-- Problem to work on --
Please begin with the line containing "Task: Toggle the repeat-one button" and reproduce each line exactly until the records below end, without any pictures.

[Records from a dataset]
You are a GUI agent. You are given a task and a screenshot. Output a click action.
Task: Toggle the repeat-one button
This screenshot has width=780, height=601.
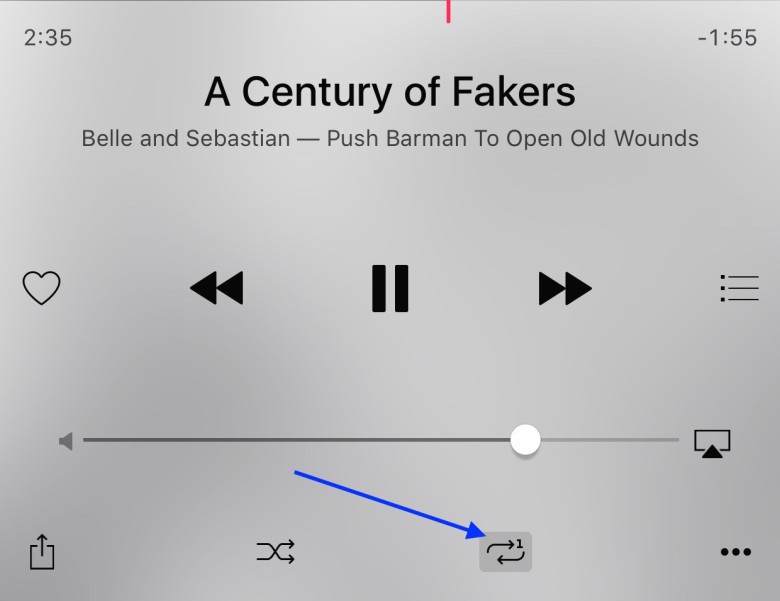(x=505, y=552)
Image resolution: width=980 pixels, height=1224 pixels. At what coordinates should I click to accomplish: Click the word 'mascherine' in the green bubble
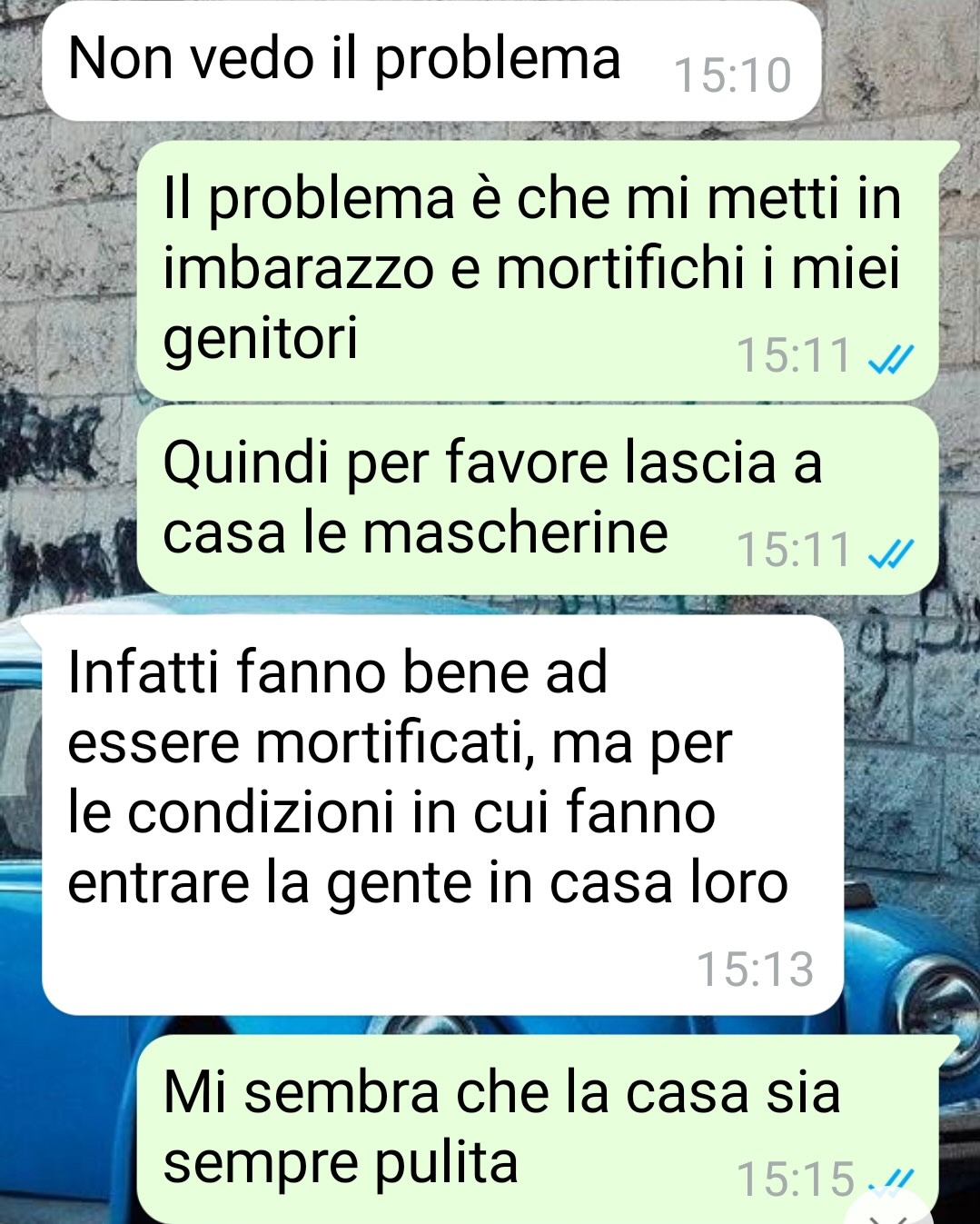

-- Expected answer --
Task: Toggle the repeat-one button
This screenshot has width=780, height=601.
(x=505, y=552)
Image resolution: width=980 pixels, height=1224 pixels. At what coordinates should I click to accomplish: Click the word 'mascherine' in the green bubble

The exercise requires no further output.